Once a workflow is complete, all of the outputs should be contained within the Cloud Storage bucket at the URI in the out_uri key under emitter_arg in the configuration JSON. We strongly discourage users from trying to download this data, as that will incur significant egress charges. Instead, you should use your VM to run analyses, avoiding these charges as long as your VM and bucket are in the same region.

Data stored in Cloud Storage is billed for the amount of data and how long it is stored (prorated). Storing terabytes of simulation data on Cloud Storage can cost upwards of $1,000/year, dwarfing the cost of the compute needed to generate that data. For that reason, we recommend that you delete workflow output data from your bucket as soon as you are done with your analyses. If necessary, it will likely be cheaper to re-run the workflow to regenerate that data later than to keep it around.

Cloud Interactive Containers

Warning

Install Docker and Google Cloud Storage FUSE on your VM before continuing. For Docker, complete these additional steps to run without root privileges. Finally, add user_allow_other to /etc/fuse.conf.

Since all steps of the workflow are run inside Docker containers, it can be helpful to launch an interactive instance of the container for debugging.

From inside your cloned repository, run the following command:

runscripts/container/interactive.sh -i container_image -b bucket

container_image should be the same as in the config JSON used to run the workflow. A copy of the config JSON should be saved to the Cloud Storage bucket with the other output for reference (see Output). bucket should be the output Cloud Storage bucket (out_uri in config JSON).

Note

Inside the interactive container, you can safely use python directly in addition to the usual uv commands.

Inside the container, navigate to /vEcoli and add breakpoints as you see fit. Note the working directory (see Troubleshooting) of the Nextflow task you want to debug (should be of the form /mnt/disks/{bucket}/...). OUTSIDE the working directory, run the following commands:

# Symlink files, including the script for the task (.command.sh)
bash {working directory}/.command.run nxf_stage
# Now enter working directory
cd {working directory}
# Run the task, pausing at breakpoints
bash .command.sh

Warning

Any changes that you make to /vEcoli inside the container are discarded when the container terminates.

The files located in /vEcoli are a copy of your cloned repository (excluding files ignored by .dockerignore) at the time the workflow was launched.
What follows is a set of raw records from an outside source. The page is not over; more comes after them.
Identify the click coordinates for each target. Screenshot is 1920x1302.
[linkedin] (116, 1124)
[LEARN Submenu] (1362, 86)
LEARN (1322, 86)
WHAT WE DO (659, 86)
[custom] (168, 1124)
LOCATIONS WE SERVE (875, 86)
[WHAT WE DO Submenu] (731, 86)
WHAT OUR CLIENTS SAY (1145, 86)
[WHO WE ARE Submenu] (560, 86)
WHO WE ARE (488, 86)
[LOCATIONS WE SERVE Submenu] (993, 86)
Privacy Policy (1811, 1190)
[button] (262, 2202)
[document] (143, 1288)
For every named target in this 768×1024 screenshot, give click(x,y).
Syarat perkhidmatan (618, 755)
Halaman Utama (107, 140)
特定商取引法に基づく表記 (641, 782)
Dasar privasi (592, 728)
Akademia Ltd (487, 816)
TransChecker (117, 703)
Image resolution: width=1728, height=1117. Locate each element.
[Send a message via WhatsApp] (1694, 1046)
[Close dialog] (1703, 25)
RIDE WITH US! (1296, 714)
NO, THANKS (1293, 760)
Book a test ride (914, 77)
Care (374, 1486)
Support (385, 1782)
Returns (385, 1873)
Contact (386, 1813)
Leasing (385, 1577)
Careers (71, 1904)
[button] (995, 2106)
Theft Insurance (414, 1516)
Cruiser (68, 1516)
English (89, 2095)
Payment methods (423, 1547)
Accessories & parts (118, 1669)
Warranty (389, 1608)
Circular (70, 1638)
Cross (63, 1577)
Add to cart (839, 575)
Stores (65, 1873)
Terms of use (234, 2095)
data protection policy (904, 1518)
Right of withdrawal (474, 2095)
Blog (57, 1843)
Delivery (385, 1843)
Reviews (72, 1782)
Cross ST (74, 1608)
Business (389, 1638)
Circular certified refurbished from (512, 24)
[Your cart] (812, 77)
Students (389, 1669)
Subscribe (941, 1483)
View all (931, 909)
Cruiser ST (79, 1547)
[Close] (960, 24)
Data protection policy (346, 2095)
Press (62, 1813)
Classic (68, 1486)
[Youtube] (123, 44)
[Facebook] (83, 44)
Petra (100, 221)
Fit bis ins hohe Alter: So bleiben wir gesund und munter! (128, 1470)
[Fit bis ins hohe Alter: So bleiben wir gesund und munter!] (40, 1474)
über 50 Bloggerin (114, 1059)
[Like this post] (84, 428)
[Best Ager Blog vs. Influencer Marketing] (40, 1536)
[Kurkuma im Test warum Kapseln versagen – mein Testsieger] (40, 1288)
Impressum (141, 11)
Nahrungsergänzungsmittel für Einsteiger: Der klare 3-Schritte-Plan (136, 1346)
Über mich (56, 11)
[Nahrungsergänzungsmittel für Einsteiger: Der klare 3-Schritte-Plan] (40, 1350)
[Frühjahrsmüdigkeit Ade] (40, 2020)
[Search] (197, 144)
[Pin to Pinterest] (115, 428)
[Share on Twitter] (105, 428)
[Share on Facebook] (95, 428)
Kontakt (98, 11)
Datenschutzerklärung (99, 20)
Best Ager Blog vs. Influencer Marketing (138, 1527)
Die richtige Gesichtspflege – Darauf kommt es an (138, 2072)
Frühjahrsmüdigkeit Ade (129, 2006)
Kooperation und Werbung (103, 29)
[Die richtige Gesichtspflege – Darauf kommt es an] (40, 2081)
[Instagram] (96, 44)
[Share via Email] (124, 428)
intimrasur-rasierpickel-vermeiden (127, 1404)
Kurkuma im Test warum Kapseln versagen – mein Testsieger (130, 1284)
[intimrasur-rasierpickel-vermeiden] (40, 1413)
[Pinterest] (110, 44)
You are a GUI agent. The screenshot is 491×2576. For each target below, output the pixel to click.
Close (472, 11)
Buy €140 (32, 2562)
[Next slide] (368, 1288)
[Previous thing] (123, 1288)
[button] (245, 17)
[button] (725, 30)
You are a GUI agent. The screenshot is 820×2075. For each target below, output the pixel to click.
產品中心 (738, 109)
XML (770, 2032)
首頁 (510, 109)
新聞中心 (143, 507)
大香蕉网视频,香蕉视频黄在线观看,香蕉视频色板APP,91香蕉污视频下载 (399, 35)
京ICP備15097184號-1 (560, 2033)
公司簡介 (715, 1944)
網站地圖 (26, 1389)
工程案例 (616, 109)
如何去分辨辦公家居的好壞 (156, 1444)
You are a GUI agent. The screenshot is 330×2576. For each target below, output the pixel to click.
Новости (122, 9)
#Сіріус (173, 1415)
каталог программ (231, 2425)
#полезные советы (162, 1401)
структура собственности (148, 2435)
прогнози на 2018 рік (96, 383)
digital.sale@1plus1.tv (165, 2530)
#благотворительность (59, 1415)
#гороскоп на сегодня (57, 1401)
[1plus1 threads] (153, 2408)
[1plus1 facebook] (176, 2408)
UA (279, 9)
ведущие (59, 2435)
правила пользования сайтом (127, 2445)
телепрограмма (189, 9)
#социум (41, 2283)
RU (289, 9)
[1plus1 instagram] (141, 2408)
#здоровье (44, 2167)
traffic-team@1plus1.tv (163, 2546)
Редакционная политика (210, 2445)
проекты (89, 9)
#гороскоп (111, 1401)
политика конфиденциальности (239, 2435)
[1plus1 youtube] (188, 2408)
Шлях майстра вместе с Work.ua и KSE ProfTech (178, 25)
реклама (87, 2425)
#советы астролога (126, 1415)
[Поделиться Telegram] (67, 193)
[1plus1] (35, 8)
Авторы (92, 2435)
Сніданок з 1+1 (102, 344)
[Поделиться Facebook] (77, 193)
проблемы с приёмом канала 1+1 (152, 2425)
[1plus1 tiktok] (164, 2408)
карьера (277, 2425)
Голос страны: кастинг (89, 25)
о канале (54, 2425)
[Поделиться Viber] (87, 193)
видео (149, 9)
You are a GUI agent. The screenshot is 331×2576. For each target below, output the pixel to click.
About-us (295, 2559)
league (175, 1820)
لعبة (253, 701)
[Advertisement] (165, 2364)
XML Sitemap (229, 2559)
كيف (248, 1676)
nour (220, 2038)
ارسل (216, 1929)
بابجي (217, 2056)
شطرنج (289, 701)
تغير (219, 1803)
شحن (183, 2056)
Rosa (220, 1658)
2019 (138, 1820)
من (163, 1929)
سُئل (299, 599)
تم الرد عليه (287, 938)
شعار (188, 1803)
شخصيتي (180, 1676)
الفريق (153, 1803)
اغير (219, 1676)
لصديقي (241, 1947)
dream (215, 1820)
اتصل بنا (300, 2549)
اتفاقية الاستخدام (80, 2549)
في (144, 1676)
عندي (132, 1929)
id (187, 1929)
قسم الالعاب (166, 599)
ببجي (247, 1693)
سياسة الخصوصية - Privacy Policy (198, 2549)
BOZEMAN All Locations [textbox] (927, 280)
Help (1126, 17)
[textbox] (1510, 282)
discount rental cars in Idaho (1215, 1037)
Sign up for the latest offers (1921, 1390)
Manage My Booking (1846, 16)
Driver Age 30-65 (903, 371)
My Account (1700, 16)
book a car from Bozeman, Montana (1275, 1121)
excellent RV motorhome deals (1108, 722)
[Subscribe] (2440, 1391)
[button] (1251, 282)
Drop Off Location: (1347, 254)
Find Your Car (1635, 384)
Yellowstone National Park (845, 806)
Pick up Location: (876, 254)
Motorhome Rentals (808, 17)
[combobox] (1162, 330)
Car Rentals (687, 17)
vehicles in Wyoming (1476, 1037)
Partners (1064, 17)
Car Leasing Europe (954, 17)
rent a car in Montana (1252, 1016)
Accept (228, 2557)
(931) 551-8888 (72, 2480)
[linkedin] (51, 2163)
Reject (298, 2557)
To start an interactive container that reflects the current state of your cloned repository, add the -d flag to start a “development” container (see second half of Interactive Container).

Troubleshooting

Cloud Storage Permission Issue

If you are trying to launch a cloud workflow or access cloud output (e.g. run an analysis script) from a local computer, you may encounter an error like the following:

HttpError: Anonymous caller does not have storage.objects.list access to the Google Cloud Storage bucket. Permission 'storage.objects.list' denied on resource (or it may not exist)., 401

We do not recommend using local computers to launch cloud workflows because that would require the computer to be on and connected to the internet for the entire duration of the workflow. We STRONGLY discourage the use of a local computer to run analyses on workflow output saved in Cloud Storage as that will incur hefty data egress charges.

Instead, users should stick to launching workflows and running analysis scripts on Compute Engine VMs. Small VMs are fairly cheap to keep running for the duration of a workflow, and larger VMs can be created to leverage DuckDB’s multithreading for fast reading of workflow outputs stored in Cloud Storage. Assuming the VMs are in the same region as the Cloud Storage bucket being accessed, no egress charges will be applied, resulting in much lower costs.

If you absolutely must interact with cloud resources from a local machine, the above error may be resolved by running the following command to generate credentials that will be automatically picked up by GCSFS:

gcloud auth application-default login